Zulip Chat Archive

Stream: lean4

Topic: Why can't reduce?

Vasilii Nesterov (Jul 11 2024 at 13:22):

Hi! Why can't Lean reduce f 5 in the example below? At the same time #reduce works well.

def f (x : ℕ) : ℕ :=
  if 10 < x then
    0
  else
    f (x + 1)
termination_by (11 - x)

#reduce f 5 -- 0

example : f 5 = 0 := by
  reduce -- the goal is still f 5 = 0

Vasilii Nesterov (Jul 11 2024 at 13:25):

rfl can close this goal but I want to understand why reduce doesn't work.

Kevin Buzzard (Jul 11 2024 at 13:37):

I know nothing about the reduce tactic (indeed I didn't even know of its existence until now) but is this something to do with the fact that definitions are by default semireducible, which might mean that they won't reduce unless you unfold them first? Apologies if I'm barking up the wrong tree.

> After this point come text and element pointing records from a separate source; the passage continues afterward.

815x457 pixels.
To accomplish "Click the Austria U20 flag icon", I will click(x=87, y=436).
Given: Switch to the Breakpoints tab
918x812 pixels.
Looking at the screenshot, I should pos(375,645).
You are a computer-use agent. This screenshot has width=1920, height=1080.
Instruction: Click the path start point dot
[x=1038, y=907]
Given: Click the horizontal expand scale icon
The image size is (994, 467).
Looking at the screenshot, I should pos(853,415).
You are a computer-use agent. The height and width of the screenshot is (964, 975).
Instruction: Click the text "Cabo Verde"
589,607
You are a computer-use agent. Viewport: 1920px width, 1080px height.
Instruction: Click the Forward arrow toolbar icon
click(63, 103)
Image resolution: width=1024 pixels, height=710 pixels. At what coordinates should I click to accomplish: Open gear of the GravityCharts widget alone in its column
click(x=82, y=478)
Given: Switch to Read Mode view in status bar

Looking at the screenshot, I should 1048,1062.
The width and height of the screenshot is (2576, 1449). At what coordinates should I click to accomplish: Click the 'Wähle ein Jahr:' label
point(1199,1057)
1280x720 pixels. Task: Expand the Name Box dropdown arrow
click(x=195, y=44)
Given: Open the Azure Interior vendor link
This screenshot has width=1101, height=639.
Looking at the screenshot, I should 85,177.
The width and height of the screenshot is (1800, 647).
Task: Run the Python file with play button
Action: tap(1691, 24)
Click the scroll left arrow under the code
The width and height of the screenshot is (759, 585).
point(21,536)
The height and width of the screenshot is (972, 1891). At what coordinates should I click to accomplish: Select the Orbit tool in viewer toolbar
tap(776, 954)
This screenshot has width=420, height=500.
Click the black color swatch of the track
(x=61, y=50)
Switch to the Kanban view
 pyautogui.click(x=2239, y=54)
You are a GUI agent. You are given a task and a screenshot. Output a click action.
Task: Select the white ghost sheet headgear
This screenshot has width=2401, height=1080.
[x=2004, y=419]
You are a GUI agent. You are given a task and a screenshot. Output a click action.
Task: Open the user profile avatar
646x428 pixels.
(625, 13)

Shreyas Srinivas (Jul 11 2024 at 13:38):

Here's the fix:

import Mathlib

abbrev f (x : ℕ) : ℕ :=
  if 10 < x then
    0
  else
    f (x + 1)
termination_by (11 - x)

#reduce f 5 -- 0

example : f 5 = 0 := by
  reduce

Shreyas Srinivas (Jul 11 2024 at 13:39):

Also, please add all the relevant imports when you post your code.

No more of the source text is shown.